A. Warfarin is a very effective medication, however, it requires very close monitoring, including frequent blood draws to ensure that the blood levels are in the correct range, which many patients find inconvenient. They also need to be aware of potential interactions with other medications and food.
Q. What is the reason afib patients are so often put on warfarin?
A. There is an increased risk of stroke associated with atrial fibrillation. Warfarin is the most effective blood thinner currently commercially available to prevent stroke.
Q. What are the side effects of warfarin?
A. Bruising is the most common. If levels are higher than the recommended range, bleeding may occur.
Q. Do you have any tips for taking warfarin successfully ("do's")?
A. (1) Take your warfarin at the same time every day. (2) Maintain a consistent diet with regard to green, leafy vegetables. (3) Have your blood monitored per recommendations of your provider. (4) Inform all other providers (such as your dentist) that you are on warfarin. (5) If you are prescribed antibiotics, it is important to make sure that the provider managing your warfarin is aware. You will likely need more frequent blood monitoring during that period of time.
Q. Is there anything you shouldn't do when on warfarin ("don'ts")
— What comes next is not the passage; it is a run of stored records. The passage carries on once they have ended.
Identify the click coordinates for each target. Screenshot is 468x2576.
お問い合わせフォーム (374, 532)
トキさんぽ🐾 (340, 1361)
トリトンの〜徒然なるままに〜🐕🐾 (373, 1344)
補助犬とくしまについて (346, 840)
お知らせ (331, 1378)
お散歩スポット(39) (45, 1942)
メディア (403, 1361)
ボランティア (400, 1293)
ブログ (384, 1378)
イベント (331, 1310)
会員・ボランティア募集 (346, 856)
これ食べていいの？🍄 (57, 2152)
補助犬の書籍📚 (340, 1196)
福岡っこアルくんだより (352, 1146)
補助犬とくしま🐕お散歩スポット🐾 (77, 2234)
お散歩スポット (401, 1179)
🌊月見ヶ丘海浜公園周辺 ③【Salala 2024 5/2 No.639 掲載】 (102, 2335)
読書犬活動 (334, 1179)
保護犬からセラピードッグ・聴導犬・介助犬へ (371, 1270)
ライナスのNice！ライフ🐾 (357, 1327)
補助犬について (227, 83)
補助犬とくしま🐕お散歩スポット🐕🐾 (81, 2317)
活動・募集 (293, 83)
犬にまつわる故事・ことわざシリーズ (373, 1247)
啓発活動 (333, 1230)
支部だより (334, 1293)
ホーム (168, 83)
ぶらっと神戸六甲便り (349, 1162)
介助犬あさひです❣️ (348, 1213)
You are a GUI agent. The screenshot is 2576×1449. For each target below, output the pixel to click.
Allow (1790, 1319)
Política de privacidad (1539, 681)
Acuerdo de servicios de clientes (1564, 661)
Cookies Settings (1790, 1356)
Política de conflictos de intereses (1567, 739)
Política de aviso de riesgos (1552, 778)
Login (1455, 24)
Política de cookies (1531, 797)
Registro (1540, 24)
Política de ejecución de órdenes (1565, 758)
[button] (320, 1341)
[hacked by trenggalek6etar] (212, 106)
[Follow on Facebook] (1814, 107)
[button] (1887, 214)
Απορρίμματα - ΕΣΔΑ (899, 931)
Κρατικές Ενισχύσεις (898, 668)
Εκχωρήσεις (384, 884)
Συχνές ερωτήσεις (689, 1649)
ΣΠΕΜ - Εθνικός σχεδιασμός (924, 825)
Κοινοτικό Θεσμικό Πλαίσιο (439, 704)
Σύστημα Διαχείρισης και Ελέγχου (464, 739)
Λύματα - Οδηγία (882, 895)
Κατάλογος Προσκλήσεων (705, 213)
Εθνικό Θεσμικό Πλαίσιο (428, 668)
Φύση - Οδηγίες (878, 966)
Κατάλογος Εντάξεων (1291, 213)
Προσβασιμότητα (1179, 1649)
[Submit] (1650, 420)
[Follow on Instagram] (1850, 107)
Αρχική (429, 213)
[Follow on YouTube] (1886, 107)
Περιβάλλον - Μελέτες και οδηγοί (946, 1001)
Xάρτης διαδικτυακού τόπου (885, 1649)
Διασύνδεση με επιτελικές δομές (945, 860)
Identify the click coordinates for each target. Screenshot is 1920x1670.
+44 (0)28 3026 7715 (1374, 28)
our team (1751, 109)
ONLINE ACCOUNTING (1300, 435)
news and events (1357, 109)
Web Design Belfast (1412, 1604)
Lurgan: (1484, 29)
A. (1) Do not stop warfarin unless directed by your health care provider. (2) Avoid non-steroidal anti-inflammatory drugs (such as ibuprofen, Motrin, Advil) unless you take them under the direction of your health care provider. (3) You should avoid participating in high impact activities such as skiing or contact sports unless discussed with your provider.
Q. Are there any other drugs that provide the benefits of warfarin without the side effects, including aspirin?
A. For some patients with atrial fibrillation, an aspirin alone is considered sufficient for anticoagulation. In general, these are patients that are younger than 70, with no other risk factors for stroke.
Q. Are researchers and pharmaceutical companies working on an alternative to warfarin?
A. Yes, there is a new medication that may be as effective as warfarin and could be available as early as 2011.
Q. Are atrial fibrillation patients ever able to stop taking warfarin?
A. Yes, there are some patients who will be on warfarin for a short period of time. The decision to stop warfarin is made on an individual basis and takes into account the patient's other risk factors for stroke.
Q. What about patients who have blood clotting issues - can they take warfarin?
A. The decision to start a patient on warfarin is based on many factors, including all the patient's other medical conditions. The risks/benefits of starting warfarin would be discussed with the patient and the health care provider.